Au cours de ce récent forum, la Confédération Européenne des Syndicats a tenu une conférence où elle a réaffirmé la nécessité de défendre la qualité de l’emploi, de lutter contre le travail informel et de respecter les droits syndicaux et fondamentaux.

Le secrétaire adjoint de la CES a déclaré : « Il est inacceptable de faire payer la crise aux travailleurs, et de leur demander de davantage se serrer la ceinture en infligeant des mesures d’austérité qui risquent de nous mener droit vers la récession.

La priorité doit être concentrée sur l’emploi et la croissance et non pas sur la rigueur budgétaire ». Ce sera le message de la journée d’action européenne du 29 septembre !

INTERNATIONAL

2è Congrès de la CSI

Le 25 juin, Sharan Burrow (Présidente de l’Australian Council of Trade Unions) a été élue secrétaire générale de la Confédération Syndicale Internationale, plus grande organisation syndicale internationale. « La CSI a encore de nombreux défis à relever qui découlent de la crise financière mondiale » a-t-elle déclaré. « Même si dans certains pays, comme le Brésil, l’Argentine, la Chine et l’Australie, la reprise du marché de l’emploi a été exceptionnelle, elle n’est pas universelle.

Les taux de chômage et de sous-emploi ont continué de croître dans le monde en 2009 et pendant le premier semestre de cette année ». Elle devient la première femme à diriger la CSI. « C’est un moment de grande fierté pour moi » a-t-elle déclaré « et j’espère que ce le sera également pour toutes les femmes du monde ».

EGALITE

Lobbying patronal entendu !

Le projet de loi sur le dialogue social dans les très petites entreprises a été amputé de l’article 6 qui instituait un droit de représentation syndicale pour les salariés.
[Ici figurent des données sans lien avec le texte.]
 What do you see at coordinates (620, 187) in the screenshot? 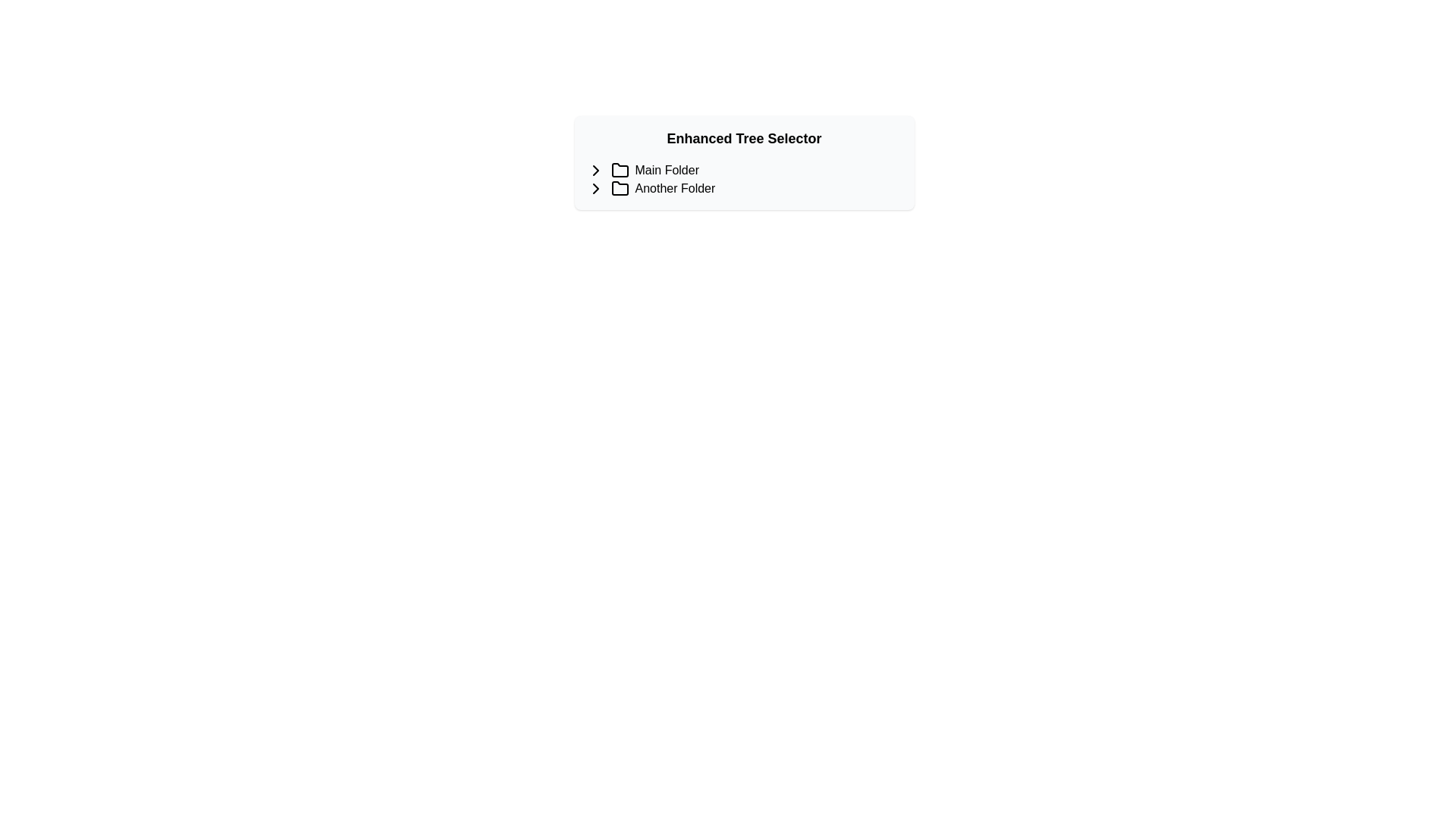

Le texte consacre donc la non mise en place de toute forme de représentation collective des salariés des TPE, fut-elle facultative et soumise à un accord collectif avec le patronat.

Le Medef et la CGPME qui ont mené un lobbying d’enfer contre la présence de syndicats dans les TPE peuvent sabler le champagne. Rappelons que 80% des contentieux prud’homaux concernent les TPE.

Au-delà de la mise en œuvre de la position commune et de la loi du 20 août 2008 sur la représentativité, c’est une insulte à l’égard de l’ensemble du syndicalisme et un mépris vis-à-vis des salariés des TPE.